Merge branch 'main' of github.com:Winfredy/SadTalker

vinthony · vinthony · commit 35dd94f443e5 · 2023-04-08T18:42:50.000+08:00
diff --git a/README.md b/README.md
@@ -36,6 +36,11 @@
 </div>
 
 ## 🔥 Highlight
+
+- 🔥 The extension of the [stable-diffusion-webui](https://github.com/AUTOMATIC1111/stable-diffusion-webui) is online. Just install it in `extensions -> install from URL -> https://github.com/Winfredy/SadTalker`, checkout more details [here](#sd-webui-extension).
+
+https://user-images.githubusercontent.com/4397546/222513483-89161f58-83d0-40e4-8e41-96c32b47bd4e.mp4
+
 - 🔥 Beta version of the `full image mode` is online! checkout [here](https://github.com/Winfredy/SadTalker#beta-full-bodyimage-generation) for more details.
 
 | still                 | still + enhancer          |   [input image @bagbag1815](https://twitter.com/bagbag1815/status/1642754319094108161) |
@@ -49,6 +54,10 @@
 
 ## 📋 Changelog (Previous changelog can be founded [here](docs/changlelog.md))
 
+- __[2023.04.06]__: stable-diffiusion webui extension is release.
+
+- __[2023.04.03]__: Enable TTS in huggingface and gradio local demo.
+
 - __[2023.03.30]__: Launch beta version of the full body mode.
 
 - __[2023.03.30]__: Launch new feature: through using reference videos, our algorithm can generate videos with more natural eye blinking and some eyebrow movement.

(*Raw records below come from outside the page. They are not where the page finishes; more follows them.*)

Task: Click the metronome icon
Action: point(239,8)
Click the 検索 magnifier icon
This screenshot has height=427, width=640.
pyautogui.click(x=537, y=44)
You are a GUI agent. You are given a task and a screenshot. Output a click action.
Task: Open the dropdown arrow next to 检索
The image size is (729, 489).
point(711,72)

@@ -82,16 +91,14 @@ the 3D-aware face render for final video generation.
 - [ ] training code of each componments.
 - [ ] Audio-driven Anime Avatar.
 - [ ] interpolate ChatGPT for a conversation demo 🤔
-- [ ] integrade with stable-diffusion-web-ui. (stay tunning!)

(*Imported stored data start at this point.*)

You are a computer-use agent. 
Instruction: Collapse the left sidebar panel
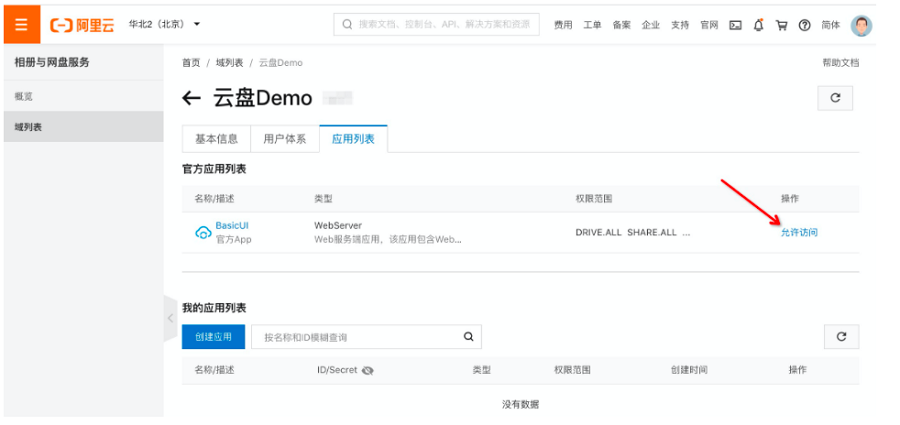coord(170,317)
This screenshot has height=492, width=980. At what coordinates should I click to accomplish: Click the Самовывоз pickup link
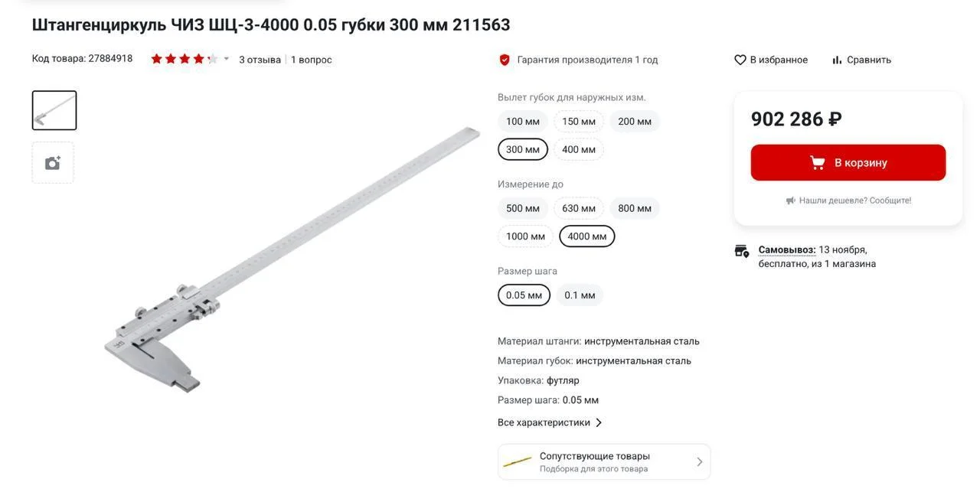[x=787, y=249]
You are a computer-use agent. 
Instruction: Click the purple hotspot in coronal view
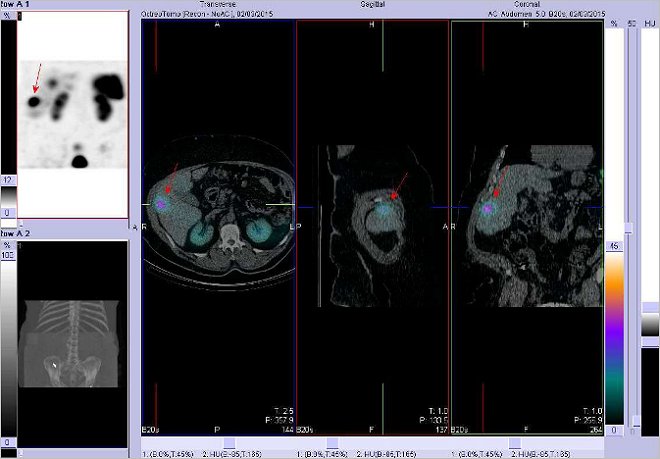click(x=488, y=210)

+- [x] integrade with stable-diffusion-web-ui. (stay tunning!)
 
-https://user-images.githubusercontent.com/4397546/222513483-89161f58-83d0-40e4-8e41-96c32b47bd4e.mp4
 
 
-## ⚙️ Installation
 
-#### Dependence Installation
+## ⚙️ Installation
 
-<details><summary>CLICK ME For Mannual Installation </summary>
+#### Installing Sadtalker on Linux:
 
 ```bash
 git clone https://github.com/Winfredy/SadTalker.git
@@ -108,25 +115,39 @@ conda install ffmpeg
 
 pip install -r requirements.txt
 
+### tts is optional for gradio demo. 
+### pip install TTS
+
 ```  
 
-</details>
+More tips about installnation on Windows and the Docker file can be founded [here](docs/install.md)
+
+#### Sd-Webui-Extension:
+<details><summary>CLICK ME</summary>
 
-<details><summary>CLICK For Docker Installation </summary>
+Installing the lastest version of [stable-diffusion-webui](https://github.com/AUTOMATIC1111/stable-diffusion-webui) and install the sadtalker via `extension`.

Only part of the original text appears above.